L’Airbus Helicopters H175 affronte la si particulière météo bretonne

Il y a des campagnes d’essais en vol qui surprennent plus que les autres. Après avoir connu les chaleurs extrêmes du désert américain de l’Arizona et le froid glacial du Canada c’est en France que le nouvel hélicoptère biturbine européen poursuit sa campagne de validation, et pas n’importe où. Depuis quelques jours une équipe d’ingénieurs et de pilotes d’essais d’Airbus Helicopters soumet l’un des prototypes du H175 à des tests lui permettant de se frotter aux pluies givrantes… bretonnes. C’est depuis l’aéroport de Lannion Côte de Granit que ces essais sont réalisés.

Il faut dire que cette région des Côtes d’Armor dans le nord de la Bretagne sont propices à l’étude des nuages givrants et du brouillard, ce qui actuellement intéresse de très près les équipes allemandes et françaises d’Airbus Helicopters. En effet quand on conçoit un hélicoptère de sauvetage en mer il vaut mieux être sûr qu’il puisse opérer en toutes sécurités dans les conditions météorologiques parmi les plus inhospitalières, et pour ça la Bretagne est certainement le laboratoire rêvé. Non pas que le temps soit là-bas tout le temps pourri, mais il faut bien reconnaître que la pluie y est abondamment présente, et avec elle les nuages. Les Américains ont l’Oregon, les Européens ont la Bretagne.

Malgré ce ton un tantinet moqueur (que j’assume jusqu’auprès de mon vénéré rédacteur en chef, lui même breton) il faut savoir que cette campagne d’essais est tout ce qu’il y a de plus sérieuse. Pour preuve les 18 caméras installées sur et dans l’appareil pour le filmer de l’intérieur et de l’extérieur. Du coup l’hélicoptère utilisé va opérer entre 3000 et 4000 mètres d’altitude dans ces fameux nuages givrants.
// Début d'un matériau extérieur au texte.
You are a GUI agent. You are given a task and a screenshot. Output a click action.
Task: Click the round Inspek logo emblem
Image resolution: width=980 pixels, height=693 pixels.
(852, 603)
Et les ingénieurs déployés par l’hélicoptériste européen vont pouvoir mesurer l’impact du givre sur les éléments clefs de la structure de l’appareil, notamment le rotor principale et le rotor anticouple. Il faut savoir que de tels conditions météos sont très difficilement reproductibles en laboratoire, il n’y a donc rien de mieux que la nature.

Depuis Lannion l’hélicoptère d’essais peut réaliser des vols au-dessus d’une bonne partie du sud de la Manche, jusqu’aux îles anglo-normandes, et même l’intégralité du Finistère. Ça tombe bien c’est le domaine réservé des pilotes de sauvetage en mer de la Marine Nationale, peut être tenons-nous là le futur remplaçant des Alouette III frappés du hameçon.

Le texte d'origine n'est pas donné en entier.